I was, randomly, thinking about a poster I came across the other day in the style of an art deco 1930s travel poster (I love these!) but on a Tolkien theme, depicting hobbit houses nestled in rolling green hills with the strap line “Come Home to the Shire” (by artist Steve Thomas if you’re interested). I then, equally randomly, thought how I would love to buy it for a friend of mine who is a Tolkien fiend, though she is much more of an acquaintance really, we’ve met just a handful of times and crack jokes on facebook. But in the logical “shape sorter” part of my Asperger’s psyche I can well imagine she would love it and (in another world with far less limitations) I would so enjoy to be able to delight people with unexpected gestures like that. Back to reality, of course, I know people don’t just go around making such gestures towards people they hardly know; its considered weird and frightens people more than being well received, as well I know. This is just an example of how my mind thinks…all the time.

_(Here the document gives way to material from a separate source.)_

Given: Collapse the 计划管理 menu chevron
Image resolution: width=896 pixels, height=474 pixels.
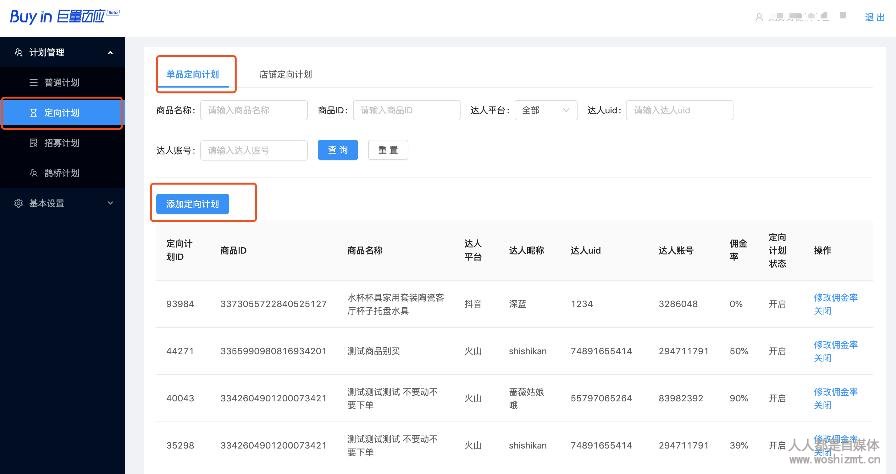Looking at the screenshot, I should pos(109,52).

So, of course, I dropped the thought into the pile with a million other such thoughts that I have had over the past 50 years or so, though a small part of my, actually, highly logical brain felt deeply unfulfilled by the about-face. Sometimes you can just see that something and something else fit together and it’s a kind of private hobby of mine, a secret satisfaction, to contemplate those things, even if I have learned to stay shtum or not act on them.
That part of me likes to make connections, to join dots, to notice this thing fits with that person and to see it though to fulfilment. It notices patterns, groups things together, remembers small details that lead to appropriate kindnesses and timely acts of helpfulness. It’s the part of me that fantasises about doing or giving something to someone and they say “how did you know?” with such incredulity…all because I remembered some minuscule nugget of a conversation long ago or was observant enough to realise that this thing, seen in one context, fits like a glove with that thing of another context and should rightfully be together. Its my jigsaw-puzzle champion autistic brain, doing what it does best and it never grows tired. I could be on holiday abroad looking in a shop window and I see something that makes me think of something someone said in conversation months earlier and some part of me get the kick out of putting them together. Or I notice someone is struggling and I see a poem or a few lines in a book and I feel so called to send them on to them in a message or a card in the hope they might help; is that so very weird?

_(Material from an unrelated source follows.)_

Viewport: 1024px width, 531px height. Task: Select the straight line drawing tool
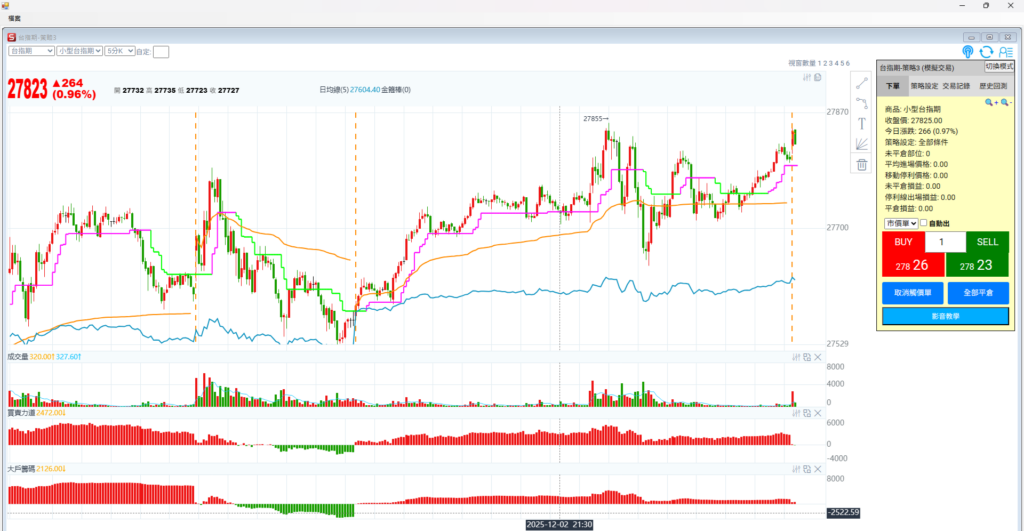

And that part of me is a part that I have used all my life in an attempt to make up for my social shortfalls, my lack of innate popularity with the in crowd, my inability to say more obviously appropriate things to endear myself in the heat of the moment…by being that person who takes their time and notices when someone is looking down, and remembers they like such-and-such so, perhaps, I could cheer them up by offering it or telling them where they could get it, etc. I pay attention and I reach out through well thought-through deeds or even words if I can write them down….or at least I used to, though less so now (though I feel its a part of me I would love to revive, along with some of those other traits explored in my last post) and why the hell not since its harmless and well meant?
In other words, I am a natural born shape-sorter, so why not use it to make overtures towards other people, especially when I have never found that “relationship” part of life especially easy or successful.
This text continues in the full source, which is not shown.